Politics is based on beliefs or sentiments that can easily be controlled by desired desires. However, the professional approach to science requires hard work and the humility of a beginner’s mind. The ease with which opinions can be spread was highlighted by the fact that a false statement about the origin of meteor stars was spread quickly and without obtaining information from the meteor site. A careful analysis of these materials in three reputable laboratories (UC Berkeley, Bruker Corporation and Harvard University) took a whole year for my research team to publish in a peer-reviewed journal.

Happily, real pay from science practice doesn’t ask for approval from journalists, science influencers or reward committee members. Rather, it is the simple reward we get for understanding something new about the universe by gathering evidence out of open curiosity. If the Galileo Project research team can find evidence of extraterrestrial intelligence, any recognition given by Earthlings will be dwarfed by the psychological reward of knowing that we are not alone in our universe. I would trade all the money and world class for that knowledge.
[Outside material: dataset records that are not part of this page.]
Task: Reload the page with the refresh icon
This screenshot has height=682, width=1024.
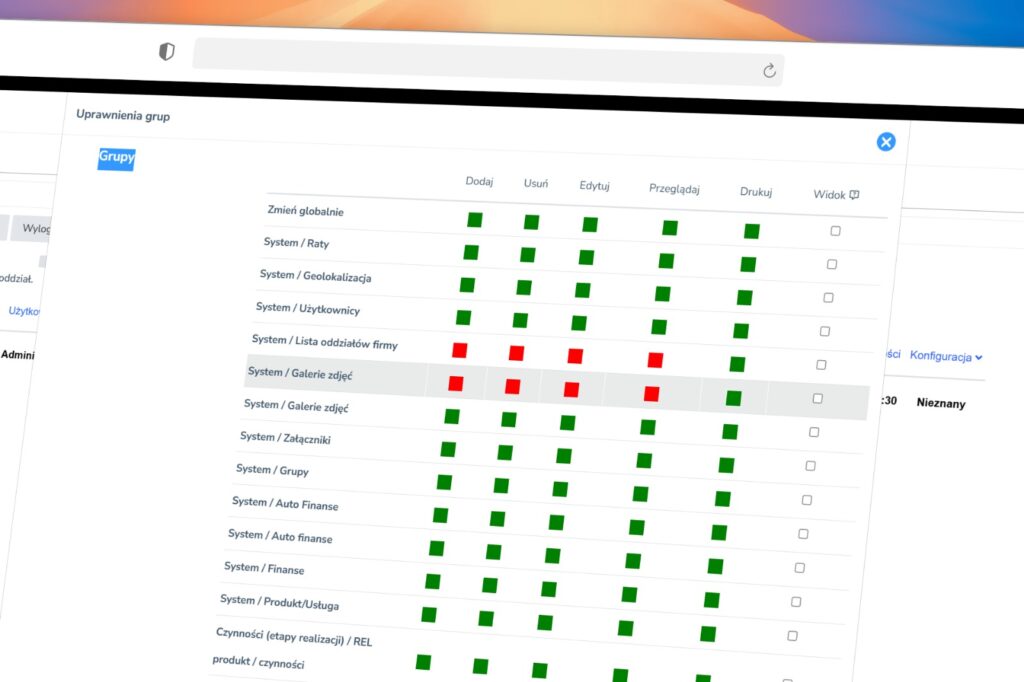Action: click(769, 70)
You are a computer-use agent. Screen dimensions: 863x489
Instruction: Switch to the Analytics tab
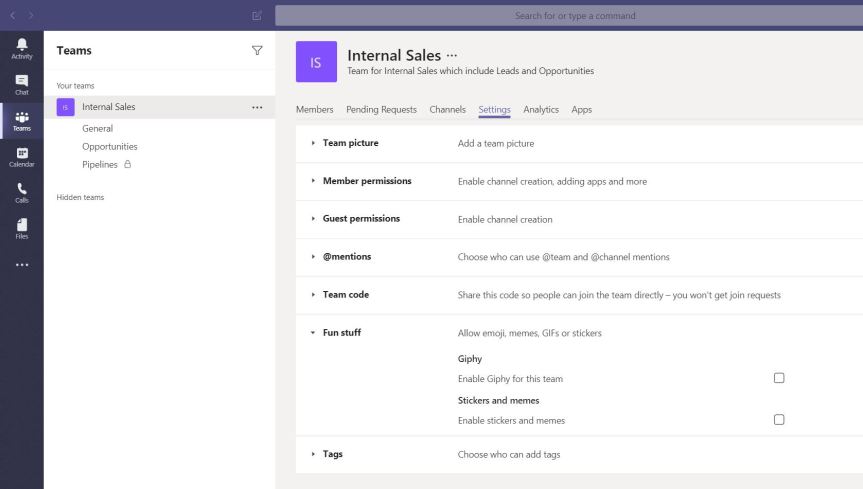tap(541, 110)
Politicians fund science at less than a few percent of military spending. Due to the large investments in monitoring the sky for the sake of national security, it should not be surprising if the American government will be the first to notice unusual objects from other places. Such information should be shared with working scientists, like myself, whose day job is to discover what’s outside the Solar System.
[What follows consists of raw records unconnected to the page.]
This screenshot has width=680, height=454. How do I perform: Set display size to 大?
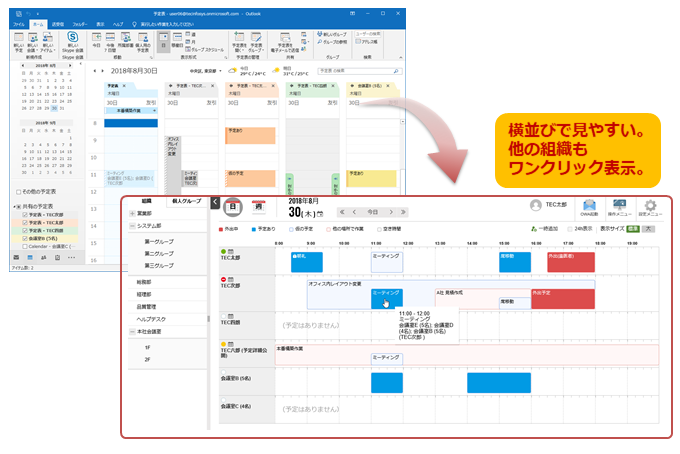pos(649,228)
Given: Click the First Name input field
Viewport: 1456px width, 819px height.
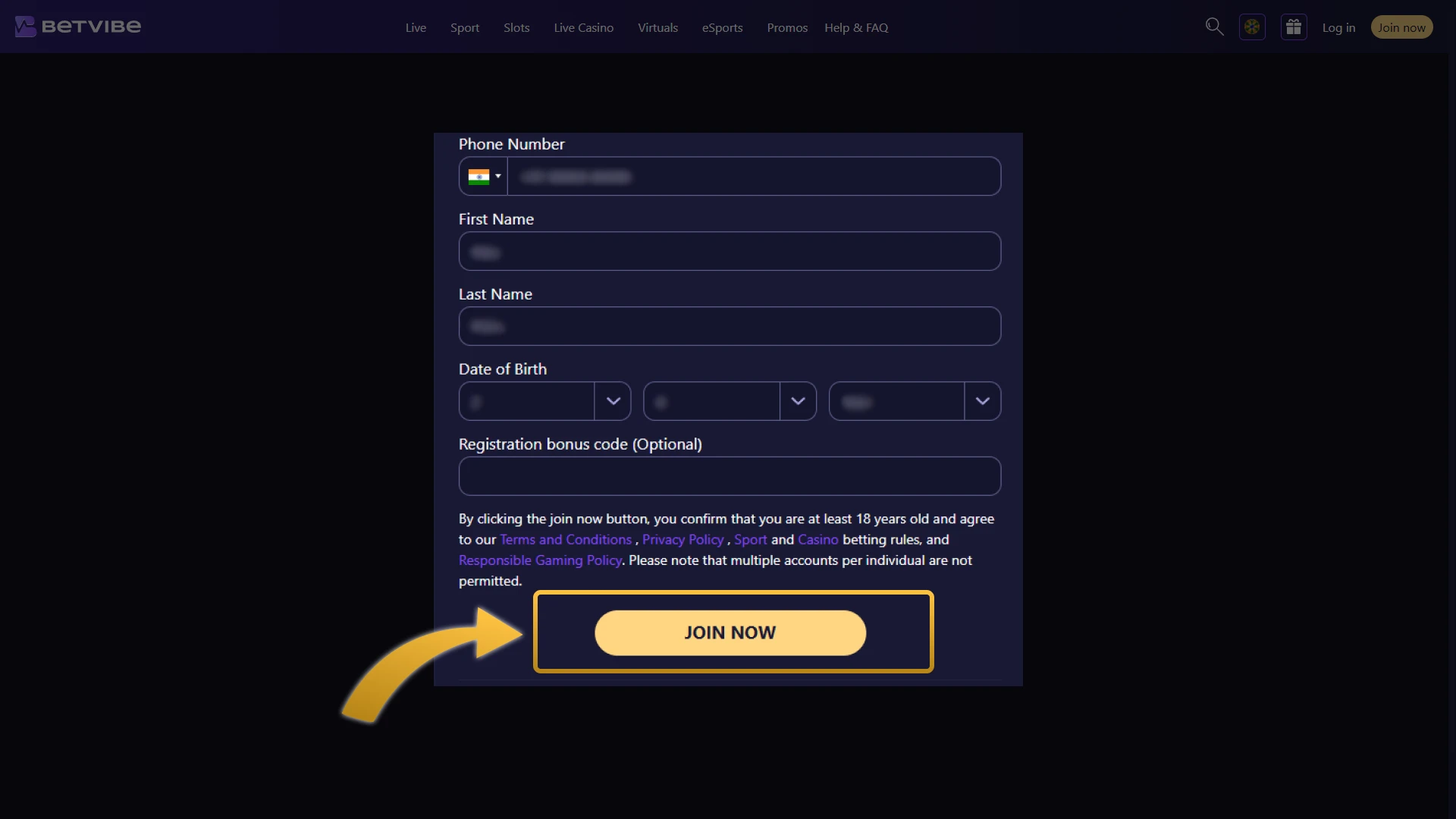Looking at the screenshot, I should click(729, 251).
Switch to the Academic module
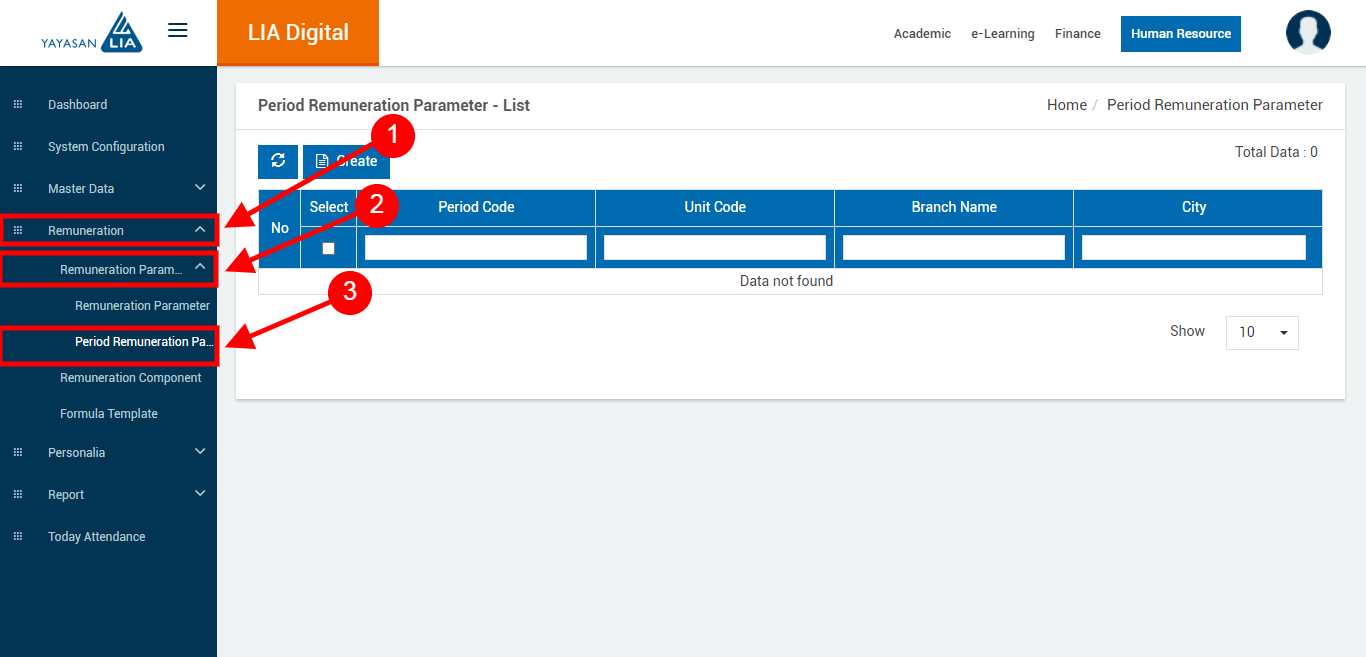This screenshot has height=657, width=1366. tap(922, 34)
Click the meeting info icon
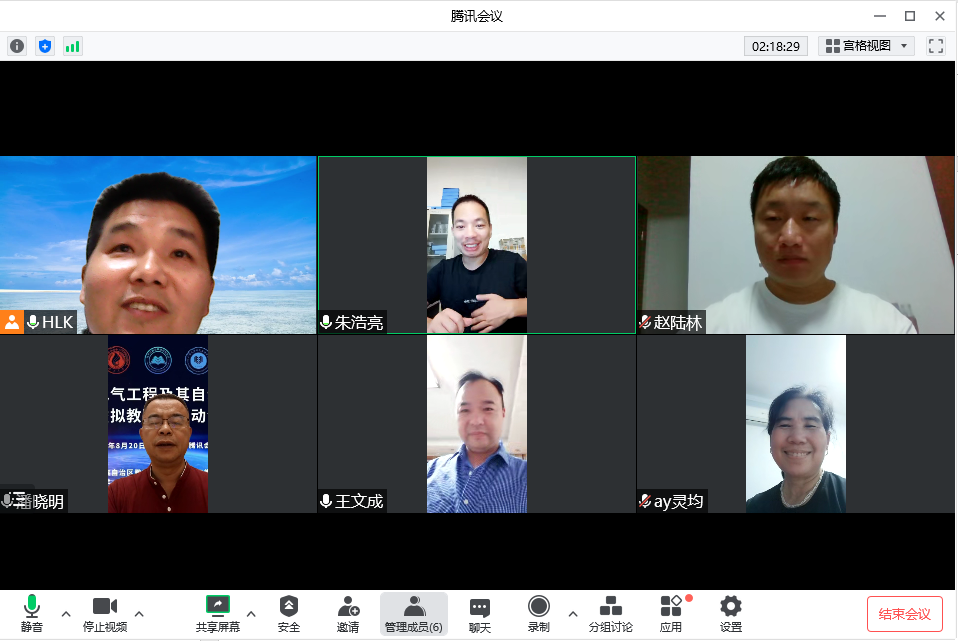 pos(17,46)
My hope is that the next congressional hearing on Unidentified Anomalous Phenomena (UAP) will bring us closer to the scientific distribution of any interesting data the government has. Meanwhile, the Galileo Project is about to release a new paper with the first results from our first lab at Harvard University. While looking up at the sky, our cameras saw meteors but never the truck. We leave truck discussions to science influencers, jealous scientists or science journalists. Instead, our Galileo Project researchers choose to focus on their low-risk, high-reward work of collecting quality scientific data and analyzing it.

ABOUT THE AUTHOR

(Image credit: Chris Michel, 2023)

Avi Loeb is the head of the Galileo Project, founding director of Harvard University’s – Black Hole Initiative, director of the Center for Theory and Communication at the Harvard-Smithsonian Institute for Astrophysics, and former chair of the astronomy department at Harvard University (2011-2020) . ). He is a former member of the President’s Council of Advisors on Science and Technology and a former chairman of the Board of Physics and Astronomy of the National Academy. He is the best-selling author of “extraterrestrial: First Sign of Intelligent Life Beyond Earth” and co-author of the book “Life Cosmos“, both published in 2021. The paperback edition of his new book, called “Interstellar”, published in August 2024.